絶望の底から青い空を見て・・・

2014年12月31日
私の目を見て医師は、言った。
「24時間の命です。」
2015年1月20日最愛の夫は、死んでしまった。
死・借金・裏切り・崩壊・人間不信…
今、独り…目に見えない何かと闘いながら生きていく…。
逢いに逝けるその日まで…。

プロローグ〜命の炎

4年前の今日…


今…思えば、

あっちゃんに・・・不思議な事が起こっていた。

それはまるで…静かに始まろうとしている消え入る命の炎のプロローグのようなものだった。

あの日・・・

あっちゃんの体を綺麗にしてあげなければならない…という衝動に駆られた私は、一緒にお風呂に入り、久しぶりにあっちゃんの体を洗った。


お風呂の中は、薄い霧がかかっているようで…

今思えば…

普段…有り得ない光景だった。


まだまだ日の明るいうちに…

二人でお風呂に入り…

妻は一生懸命夫の体を洗っているのですから…。

いつもの浴槽であって…そうでもないような・・・


しかし…始まっていた。


確かに…

あっちゃんは…違っていた。


何一つ喋らず…されるがまま・・・

私が何を尋ねようとも返ってくるのは、「おぅ…」という言葉だけ。


あっちゃんの目は、そばにいる私を見ていない。

遠くを見ているように感じた。

あっちゃんの体はここにあっても心は…魂は「ここにない」ように感じた。

触れているこの体が溶けていくような…温かいはずの体さえ冷たく感じ、熱いお湯を何度もかけた。
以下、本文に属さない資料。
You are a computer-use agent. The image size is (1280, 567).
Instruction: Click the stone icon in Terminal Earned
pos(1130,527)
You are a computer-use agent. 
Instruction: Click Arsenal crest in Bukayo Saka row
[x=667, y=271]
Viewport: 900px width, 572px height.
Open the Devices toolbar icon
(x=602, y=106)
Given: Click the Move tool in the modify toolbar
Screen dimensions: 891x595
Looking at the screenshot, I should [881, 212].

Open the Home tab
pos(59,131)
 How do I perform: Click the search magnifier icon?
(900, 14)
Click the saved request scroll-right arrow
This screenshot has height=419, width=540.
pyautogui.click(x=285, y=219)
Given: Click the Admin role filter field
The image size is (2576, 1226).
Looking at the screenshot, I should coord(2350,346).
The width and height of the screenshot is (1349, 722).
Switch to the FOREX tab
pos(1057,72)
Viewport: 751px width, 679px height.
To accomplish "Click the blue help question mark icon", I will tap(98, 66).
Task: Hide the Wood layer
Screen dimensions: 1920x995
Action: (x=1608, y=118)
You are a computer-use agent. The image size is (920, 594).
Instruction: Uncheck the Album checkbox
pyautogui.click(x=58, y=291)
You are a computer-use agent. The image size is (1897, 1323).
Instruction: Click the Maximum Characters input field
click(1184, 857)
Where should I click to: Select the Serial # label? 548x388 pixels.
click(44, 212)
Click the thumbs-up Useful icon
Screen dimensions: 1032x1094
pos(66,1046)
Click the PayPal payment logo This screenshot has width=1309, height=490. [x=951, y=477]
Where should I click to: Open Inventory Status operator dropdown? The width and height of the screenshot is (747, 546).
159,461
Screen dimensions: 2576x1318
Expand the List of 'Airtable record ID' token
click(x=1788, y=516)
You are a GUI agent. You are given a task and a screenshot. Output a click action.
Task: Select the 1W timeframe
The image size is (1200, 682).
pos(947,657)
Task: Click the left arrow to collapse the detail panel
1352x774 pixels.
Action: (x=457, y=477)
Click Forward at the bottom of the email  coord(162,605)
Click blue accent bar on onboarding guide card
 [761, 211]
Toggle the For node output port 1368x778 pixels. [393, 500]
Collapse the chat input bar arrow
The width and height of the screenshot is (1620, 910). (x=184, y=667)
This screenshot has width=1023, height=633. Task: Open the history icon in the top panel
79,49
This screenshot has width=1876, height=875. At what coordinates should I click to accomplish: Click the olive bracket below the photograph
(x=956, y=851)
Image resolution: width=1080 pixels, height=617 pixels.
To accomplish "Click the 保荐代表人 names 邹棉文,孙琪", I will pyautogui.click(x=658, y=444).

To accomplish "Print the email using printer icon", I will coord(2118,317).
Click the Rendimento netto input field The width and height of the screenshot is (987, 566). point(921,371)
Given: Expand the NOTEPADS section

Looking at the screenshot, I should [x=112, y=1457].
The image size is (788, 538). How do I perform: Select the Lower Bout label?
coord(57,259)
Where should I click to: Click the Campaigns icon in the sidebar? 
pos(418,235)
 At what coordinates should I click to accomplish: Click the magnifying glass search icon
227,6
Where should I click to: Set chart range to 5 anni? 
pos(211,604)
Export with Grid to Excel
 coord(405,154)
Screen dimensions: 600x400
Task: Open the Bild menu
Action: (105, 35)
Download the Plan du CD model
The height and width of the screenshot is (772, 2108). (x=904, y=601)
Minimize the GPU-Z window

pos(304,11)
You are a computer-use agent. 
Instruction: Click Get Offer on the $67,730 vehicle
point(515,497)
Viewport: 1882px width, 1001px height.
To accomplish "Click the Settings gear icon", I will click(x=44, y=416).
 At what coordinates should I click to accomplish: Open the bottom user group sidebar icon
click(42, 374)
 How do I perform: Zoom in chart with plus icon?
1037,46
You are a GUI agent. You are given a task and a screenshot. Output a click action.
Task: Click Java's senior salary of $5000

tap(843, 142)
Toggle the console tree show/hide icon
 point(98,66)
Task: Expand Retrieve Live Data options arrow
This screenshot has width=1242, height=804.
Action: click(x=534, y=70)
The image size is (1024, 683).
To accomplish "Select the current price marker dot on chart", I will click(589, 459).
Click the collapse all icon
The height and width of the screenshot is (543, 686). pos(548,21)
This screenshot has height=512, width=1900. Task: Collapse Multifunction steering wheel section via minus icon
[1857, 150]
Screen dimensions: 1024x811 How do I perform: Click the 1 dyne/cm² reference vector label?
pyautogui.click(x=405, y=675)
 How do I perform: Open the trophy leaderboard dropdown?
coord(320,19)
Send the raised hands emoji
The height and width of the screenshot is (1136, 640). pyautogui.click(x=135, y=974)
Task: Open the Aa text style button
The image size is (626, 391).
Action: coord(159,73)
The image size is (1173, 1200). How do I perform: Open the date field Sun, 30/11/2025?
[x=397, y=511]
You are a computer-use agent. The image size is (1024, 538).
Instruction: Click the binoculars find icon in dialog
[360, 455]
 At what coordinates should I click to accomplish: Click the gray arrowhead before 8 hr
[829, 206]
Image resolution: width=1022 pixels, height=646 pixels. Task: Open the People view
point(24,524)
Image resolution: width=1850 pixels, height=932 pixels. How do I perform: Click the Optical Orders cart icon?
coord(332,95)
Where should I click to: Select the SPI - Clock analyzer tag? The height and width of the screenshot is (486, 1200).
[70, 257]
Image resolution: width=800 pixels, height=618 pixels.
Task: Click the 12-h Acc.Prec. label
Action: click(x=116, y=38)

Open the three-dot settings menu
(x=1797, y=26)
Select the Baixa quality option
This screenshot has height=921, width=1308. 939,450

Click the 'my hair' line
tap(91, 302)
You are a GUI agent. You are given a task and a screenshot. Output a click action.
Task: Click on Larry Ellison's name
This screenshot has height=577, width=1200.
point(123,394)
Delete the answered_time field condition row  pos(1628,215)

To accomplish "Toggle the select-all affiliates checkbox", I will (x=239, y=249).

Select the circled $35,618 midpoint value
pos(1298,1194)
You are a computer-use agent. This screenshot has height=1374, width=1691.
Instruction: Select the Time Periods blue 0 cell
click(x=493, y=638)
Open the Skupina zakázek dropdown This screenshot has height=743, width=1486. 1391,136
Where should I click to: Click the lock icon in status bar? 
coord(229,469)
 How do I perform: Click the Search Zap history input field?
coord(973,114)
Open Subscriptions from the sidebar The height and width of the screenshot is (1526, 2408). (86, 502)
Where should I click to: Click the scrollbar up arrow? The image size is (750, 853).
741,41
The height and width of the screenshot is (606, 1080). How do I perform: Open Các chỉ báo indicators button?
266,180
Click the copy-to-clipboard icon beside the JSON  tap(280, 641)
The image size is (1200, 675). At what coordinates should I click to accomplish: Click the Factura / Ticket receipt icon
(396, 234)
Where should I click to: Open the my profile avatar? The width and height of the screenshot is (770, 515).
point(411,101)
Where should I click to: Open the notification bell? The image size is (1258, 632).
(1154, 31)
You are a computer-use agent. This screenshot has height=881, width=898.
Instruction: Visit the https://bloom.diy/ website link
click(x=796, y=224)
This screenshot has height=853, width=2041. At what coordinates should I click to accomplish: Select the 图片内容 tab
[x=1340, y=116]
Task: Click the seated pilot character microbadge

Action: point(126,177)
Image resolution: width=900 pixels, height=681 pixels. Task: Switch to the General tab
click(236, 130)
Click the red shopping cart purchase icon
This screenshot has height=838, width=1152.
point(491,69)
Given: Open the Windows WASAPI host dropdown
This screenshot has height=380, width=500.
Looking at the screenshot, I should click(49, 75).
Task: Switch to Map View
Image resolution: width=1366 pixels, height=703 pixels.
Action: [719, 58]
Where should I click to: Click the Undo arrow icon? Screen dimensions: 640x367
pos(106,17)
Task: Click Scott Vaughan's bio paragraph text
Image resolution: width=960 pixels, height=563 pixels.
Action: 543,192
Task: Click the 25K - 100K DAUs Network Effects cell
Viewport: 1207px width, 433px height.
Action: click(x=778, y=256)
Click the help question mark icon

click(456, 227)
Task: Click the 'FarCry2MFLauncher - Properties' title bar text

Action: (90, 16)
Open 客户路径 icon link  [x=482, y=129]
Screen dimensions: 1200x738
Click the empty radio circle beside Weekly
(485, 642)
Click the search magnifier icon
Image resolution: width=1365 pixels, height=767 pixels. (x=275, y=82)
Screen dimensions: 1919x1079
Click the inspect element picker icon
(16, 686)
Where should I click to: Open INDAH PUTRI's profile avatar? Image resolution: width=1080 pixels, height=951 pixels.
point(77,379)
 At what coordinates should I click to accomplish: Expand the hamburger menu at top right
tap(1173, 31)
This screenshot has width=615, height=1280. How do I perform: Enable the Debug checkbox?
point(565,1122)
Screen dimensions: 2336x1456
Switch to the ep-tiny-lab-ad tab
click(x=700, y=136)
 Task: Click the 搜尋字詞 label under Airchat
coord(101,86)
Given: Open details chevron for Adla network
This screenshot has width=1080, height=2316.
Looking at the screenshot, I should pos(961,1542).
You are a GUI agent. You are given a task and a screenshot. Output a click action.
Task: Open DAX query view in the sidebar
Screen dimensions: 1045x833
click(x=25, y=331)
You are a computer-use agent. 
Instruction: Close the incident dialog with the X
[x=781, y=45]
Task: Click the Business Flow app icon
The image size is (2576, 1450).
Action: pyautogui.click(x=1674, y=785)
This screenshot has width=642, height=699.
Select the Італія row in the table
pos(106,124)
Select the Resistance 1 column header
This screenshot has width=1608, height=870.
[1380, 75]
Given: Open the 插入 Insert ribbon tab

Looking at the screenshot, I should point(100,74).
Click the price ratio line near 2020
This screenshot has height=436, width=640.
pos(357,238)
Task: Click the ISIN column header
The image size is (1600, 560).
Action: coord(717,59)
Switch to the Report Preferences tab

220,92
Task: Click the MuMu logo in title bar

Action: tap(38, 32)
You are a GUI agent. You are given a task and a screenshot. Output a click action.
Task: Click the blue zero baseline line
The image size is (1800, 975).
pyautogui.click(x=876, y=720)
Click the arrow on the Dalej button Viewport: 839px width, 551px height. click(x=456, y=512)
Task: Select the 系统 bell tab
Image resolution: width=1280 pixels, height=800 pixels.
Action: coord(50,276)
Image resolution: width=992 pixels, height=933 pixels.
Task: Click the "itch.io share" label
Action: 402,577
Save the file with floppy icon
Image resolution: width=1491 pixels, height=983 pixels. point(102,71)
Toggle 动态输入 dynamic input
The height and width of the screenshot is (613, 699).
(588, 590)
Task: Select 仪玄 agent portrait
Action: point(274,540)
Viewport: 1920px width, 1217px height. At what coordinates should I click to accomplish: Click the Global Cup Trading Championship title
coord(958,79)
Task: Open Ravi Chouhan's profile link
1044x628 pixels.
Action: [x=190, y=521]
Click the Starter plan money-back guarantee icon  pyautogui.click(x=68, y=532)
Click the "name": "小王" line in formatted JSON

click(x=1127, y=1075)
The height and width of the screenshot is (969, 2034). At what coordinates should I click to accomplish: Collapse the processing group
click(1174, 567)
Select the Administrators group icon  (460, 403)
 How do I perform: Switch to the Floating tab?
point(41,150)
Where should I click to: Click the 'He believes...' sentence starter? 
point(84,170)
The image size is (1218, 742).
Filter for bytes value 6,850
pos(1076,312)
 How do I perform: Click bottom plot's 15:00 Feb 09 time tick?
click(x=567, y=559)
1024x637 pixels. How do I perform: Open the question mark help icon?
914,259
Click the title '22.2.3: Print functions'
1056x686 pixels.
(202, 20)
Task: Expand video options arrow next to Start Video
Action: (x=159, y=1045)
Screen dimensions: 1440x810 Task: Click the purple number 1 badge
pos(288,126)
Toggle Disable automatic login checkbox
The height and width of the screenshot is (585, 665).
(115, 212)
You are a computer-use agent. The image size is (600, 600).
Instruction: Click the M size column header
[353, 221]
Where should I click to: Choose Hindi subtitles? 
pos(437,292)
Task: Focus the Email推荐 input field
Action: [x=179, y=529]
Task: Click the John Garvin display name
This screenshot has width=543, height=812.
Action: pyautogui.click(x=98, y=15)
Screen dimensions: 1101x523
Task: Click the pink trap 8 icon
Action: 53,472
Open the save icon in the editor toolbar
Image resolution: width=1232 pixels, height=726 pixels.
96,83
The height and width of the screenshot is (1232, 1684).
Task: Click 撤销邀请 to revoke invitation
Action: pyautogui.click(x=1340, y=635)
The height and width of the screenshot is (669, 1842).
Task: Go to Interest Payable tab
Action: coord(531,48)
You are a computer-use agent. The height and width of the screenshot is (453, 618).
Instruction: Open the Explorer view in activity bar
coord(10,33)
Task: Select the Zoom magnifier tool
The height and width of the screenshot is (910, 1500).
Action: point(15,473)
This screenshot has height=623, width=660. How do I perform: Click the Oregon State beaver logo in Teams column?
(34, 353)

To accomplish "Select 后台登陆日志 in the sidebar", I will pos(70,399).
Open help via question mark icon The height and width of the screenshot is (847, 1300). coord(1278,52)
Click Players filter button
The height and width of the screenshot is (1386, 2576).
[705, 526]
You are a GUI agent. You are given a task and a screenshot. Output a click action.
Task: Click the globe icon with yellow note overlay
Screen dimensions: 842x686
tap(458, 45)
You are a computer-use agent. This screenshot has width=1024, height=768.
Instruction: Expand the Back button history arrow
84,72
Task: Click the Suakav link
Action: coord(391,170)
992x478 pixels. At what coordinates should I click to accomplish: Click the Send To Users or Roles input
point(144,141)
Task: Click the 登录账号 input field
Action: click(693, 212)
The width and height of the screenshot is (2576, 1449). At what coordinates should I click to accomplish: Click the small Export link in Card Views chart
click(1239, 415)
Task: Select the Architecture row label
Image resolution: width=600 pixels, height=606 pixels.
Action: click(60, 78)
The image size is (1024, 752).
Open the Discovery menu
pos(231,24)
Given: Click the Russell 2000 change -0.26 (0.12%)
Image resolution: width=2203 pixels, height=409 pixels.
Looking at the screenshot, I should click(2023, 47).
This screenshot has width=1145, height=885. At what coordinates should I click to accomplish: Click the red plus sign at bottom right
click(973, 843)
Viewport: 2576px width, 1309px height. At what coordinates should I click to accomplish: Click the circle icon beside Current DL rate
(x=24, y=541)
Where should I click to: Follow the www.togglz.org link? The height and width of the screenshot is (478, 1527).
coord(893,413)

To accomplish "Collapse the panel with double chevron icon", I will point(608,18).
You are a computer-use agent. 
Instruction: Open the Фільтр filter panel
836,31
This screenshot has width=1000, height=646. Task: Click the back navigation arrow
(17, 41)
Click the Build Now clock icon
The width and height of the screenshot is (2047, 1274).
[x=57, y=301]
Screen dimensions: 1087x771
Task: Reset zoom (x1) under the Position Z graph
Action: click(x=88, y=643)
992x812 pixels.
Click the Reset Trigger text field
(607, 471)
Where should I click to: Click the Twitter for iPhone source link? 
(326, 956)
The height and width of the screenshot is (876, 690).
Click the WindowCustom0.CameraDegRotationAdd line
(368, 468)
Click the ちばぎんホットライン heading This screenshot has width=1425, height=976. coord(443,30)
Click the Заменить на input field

あっちゃんの魂が脱け出そう…としていたのではないだろうか。

あの時から少しずつ少しずつ…抜け出していたのだろう。

その後、

ありがとうの言葉さえ忘れてしまったのか、それとも私には聞こえなかったのか、何も言わず身支度を整え仕事に行った。


宙を浮いているように歩いていた。


玄関を出て車に乗る時振り返り、この日初めて目が合った。


私は静かに手を振り見送った。


確か…「明日も一緒に入ろうね」と言って・・・。